- _練習問題_:
A. 映画レビューの「おすぎむら昆の「あんなま」」から「かなり見どころがありました。」までを、一字も変えずに抜き出してください。
B. 映画レビューを読んで、次の問いに答えてください。
(i) この映画に付けられた点数は何点か。
(ii) 筆者は原作を読んでいたか。
(iii) 後半で一気に始まるのは何か。

- _本文_:
__________
おすぎむら昆の「あんなま」

直近で鑑賞した映画をひたすらレビューしていきます。

『はたらく細胞 (2024)』【90/100点: 予想外にしっかり出来てるサイエンス映画】

人間の体内で活動する細胞を擬人化した漫画『はたらく細胞の実写化作品で、主人公はタイトルの通り(体内で働く)細胞たち。あらゆる万物の擬人化に定評のある変態国家の我らが日本らしい映画になっています。

ワタクシ、原作は未読だし「世界観がユニークだから観よかな」ってくらいの軽いノリで観に行ったら、前半は前述で書いた印象の通りユニークな世界観で豪華キャストがイキイキとしてるのが微笑ましい中、一転して戦争映画とバトルアクションが一気に始まりつつ同時にかなりヘビーな話も進行する後半と、個人的には思っていたよりもかなり見どころがありました。
__________
- _データ_:
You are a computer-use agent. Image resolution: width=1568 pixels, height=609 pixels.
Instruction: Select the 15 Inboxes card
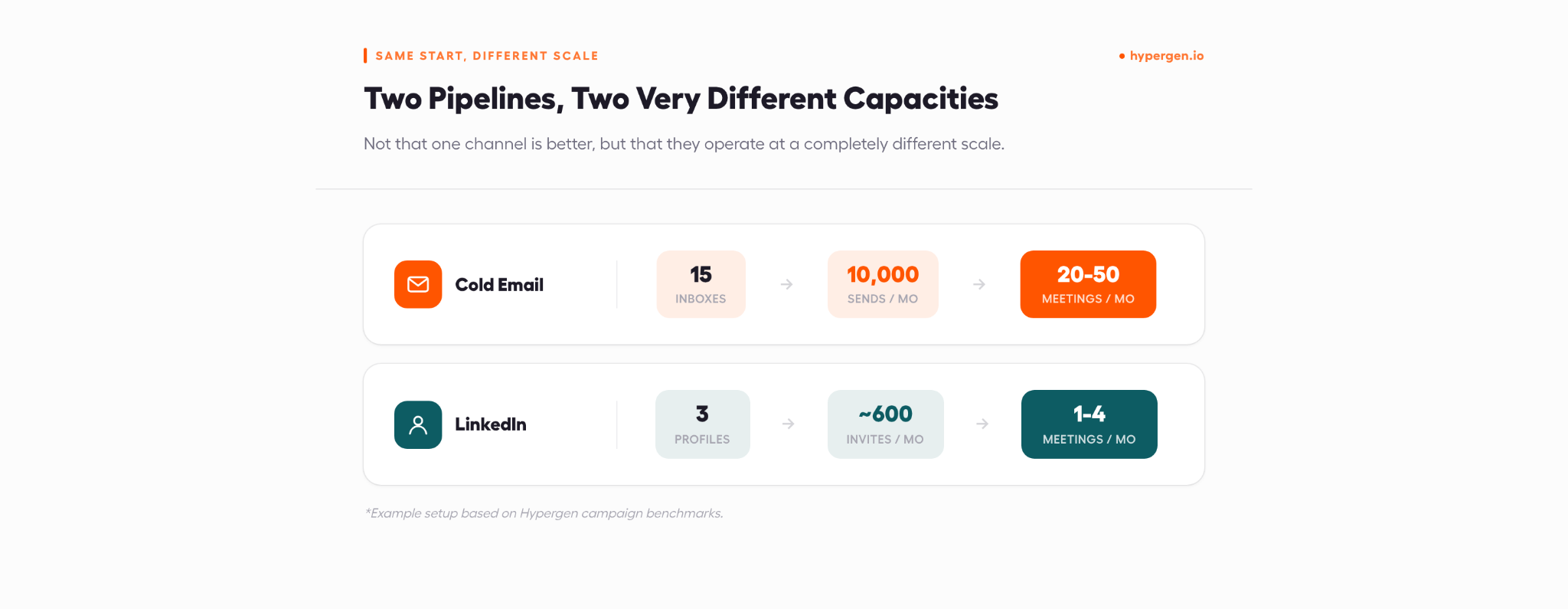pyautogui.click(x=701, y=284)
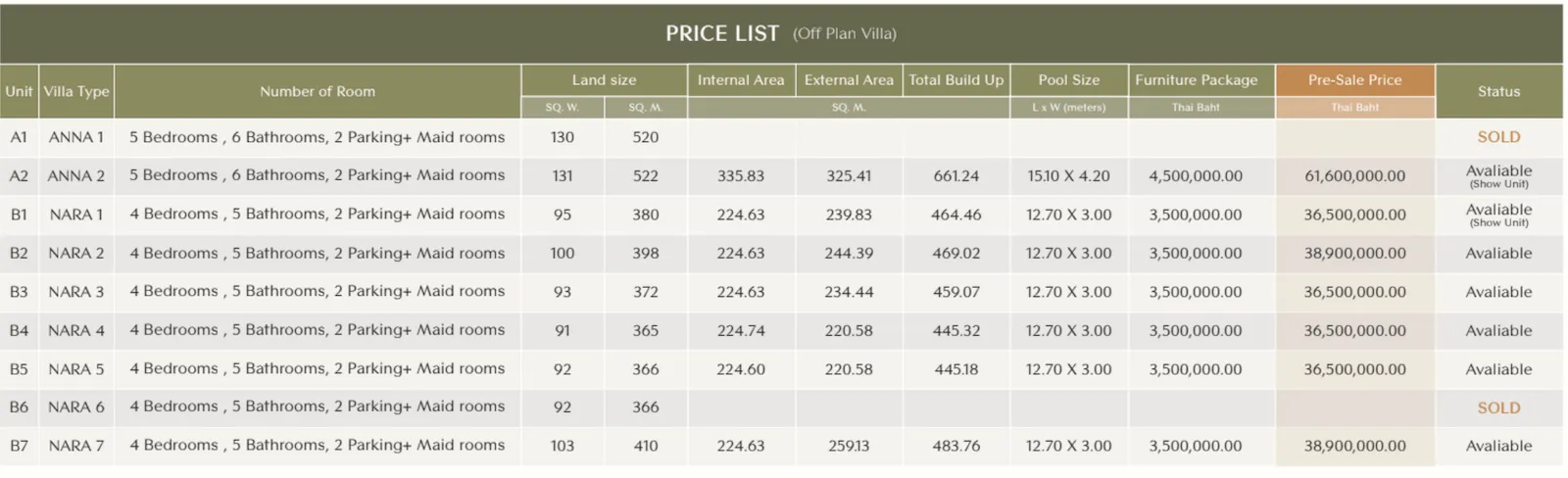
__________
- _解答_:
A.
おすぎむら昆の「あんなま」

直近で鑑賞した映画をひたすらレビューしていきます。

『はたらく細胞 (2024)』【90/100点: 予想外にしっかり出来てるサイエンス映画】

人間の体内で活動する細胞を擬人化した漫画『はたらく細胞の実写化作品で、主人公はタイトルの通り(体内で働く)細胞たち。あらゆる万物の擬人化に定評のある変態国家の我らが日本らしい映画になっています。

ワタクシ、原作は未読だし「世界観がユニークだから観よかな」ってくらいの軽いノリで観に行ったら、前半は前述で書いた印象の通りユニークな世界観で豪華キャストがイキイキとしてるのが微笑ましい中、一転して戦争映画とバトルアクションが一気に始まりつつ同時にかなりヘビーな話も進行する後半と、個人的には思っていたよりもかなり見どころがありました。

B.
(i) 100点中90点
(ii) 読んでいない（未読）
(iii) 戦争映画とバトルアクション